No obstante, algunos de los escritores que poblaron el XIX español sí quisieron llevarse el terror de la realidad a la página. Quizás el más elegante de todos ellos fuera Larra. El joven articulista había crecido de manera notable gracias a su mezcla de costumbrismo, mordacidad y fina prosa. Pero es a partir del desastre político español, con el país abocado a un absolutismo feroz, y del desastre amoroso propio cuando aparecen sus mejores párrafos. Ahora se nos aparece un lúgubre cementerio con cadáveres tan refinados como el ingenio español y la libertad de pensamiento («Día de Difuntos»), ahora nos muestra a la ebriedad y a la conciencia con forma de mayordomo («Nochebuena del 36»).
Figuróseme ver de pronto que se alzaba por entre las montañas de víveres una frente altísima y extenuada; una mano seca y roída llevaba a una boca cárdena, y negra de morder cartuchos, un manojo de laurel sangriento. Y aquella boca no hablaba. Pero el rostro entero se dirigía a los bulliciosos liberales de Madrid, que traficaban. («Nochebuena de 1936», Larra).
Porque, en Larra sí, las apariciones cruzan en puente de plata de la realidad al papel y del papel a la realidad. Terminó encajando los miedos en su sien izquierda una fría tarde de febrero. Había hecho acto de presencia el último de sus fantasmas: Dolores Armijo.
Unos cuantos años más tarde, un joven llamado Bécquer seguía fracasando. Al intentarlo como pintor, su tío lo dejó claro: «Tú no serás nunca un buen pintor, sino un mal literato». Con la derrota en los talones, tras su pintoresco fracaso quiso dedicarse a las letras. Tampoco aquí tuvo suerte, apenas le publicaron unas cuantas rimas en periódicos de baja tirada. A esto hay que añadir que su mujer, Casta, le golpeó con el mazo de la infidelidad e incluso todo apunta a una falsa paternidad de su tercer hijo.
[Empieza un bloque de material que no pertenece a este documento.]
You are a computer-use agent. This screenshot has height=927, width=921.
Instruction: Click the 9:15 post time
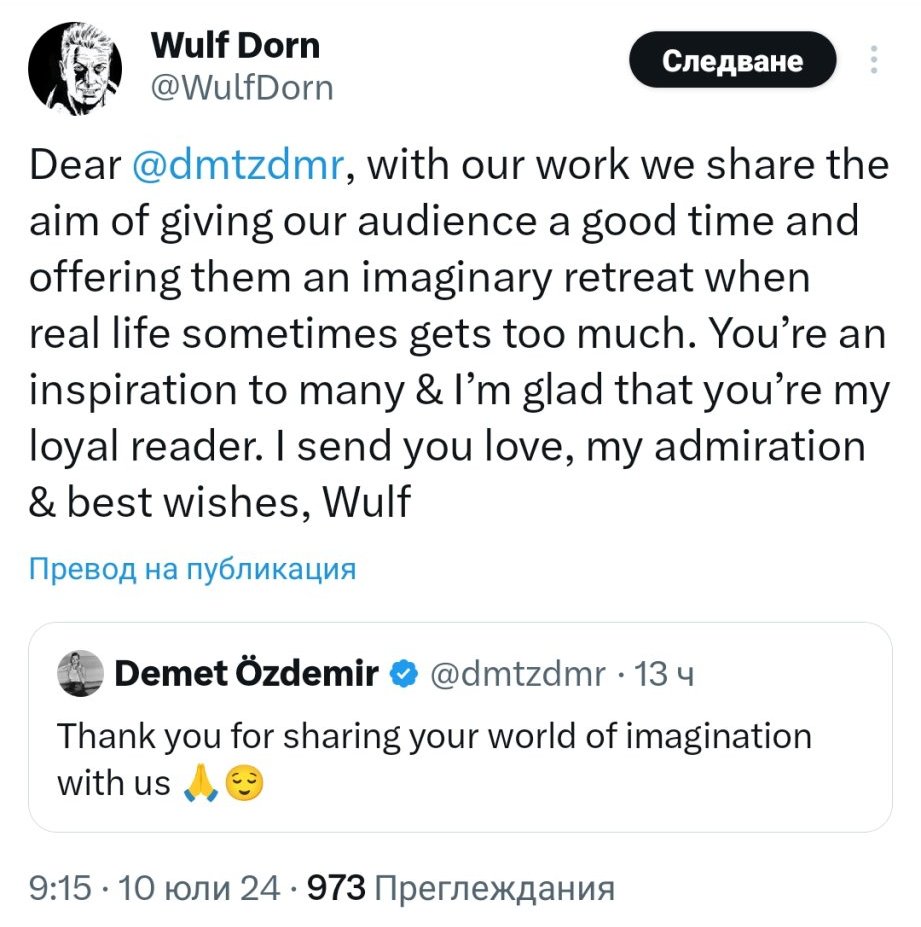click(x=62, y=886)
Bécquer está destrozado y es entonces cuando nacen sus mejores rimas. Son las últimas, las que presentan a al amante herido de muerte. Por supuesto, la mejor composición lírica de la historia de la poesía en castellano no podía escapar del miedo.
Y oí como una voz delgada y triste
que por mi nombre me llamó a lo lejos,
y sentí el olor de cirios apagados,
de humedad y de incienso.
Entró la noche y del olvido en brazos
caí cual piedra en su profundo seno:
Dormí y al despertar exclamé: «¡Alguien
que yo quería ha muerto!».
(Fragmento de la «Rima LXXVI»).
Pero aún quedaban por llegar las composiciones más tétricas de la literatura española del XIX. Nacen gracias a la enfermedad que envuelve a Bécquer desde mediados de siglo. La tuberculosis (quién si no) amenaza con destruir sus pulmones, por lo que Gustavo Adolfo decide que habrá de refugiarse en el aire del Moncayo para salvar la vida.
Lo que quizás Bécquer no sabía es que se adentraba en un territorio oscuro, plagado de secretos y de cuentas pendientes. Pero él, lejos de asustarse, decidió llevarse al papel lo que allí nadie se atrevía a contar. Así nacen las Leyendas, un puñado de historias tenebrosas nacidas de lo más profundo del miedo español. El espectro de un organista, unos ojos verdes endiablados, campanas que suenan sin nadie que las taña, batallas con ejércitos de muertos… Bécquer ha buceado en la historia de España y ha encontrado lo que ya todo lector criado en brazos del XIX sabe: que hemos venido a este siglo a pasar miedo.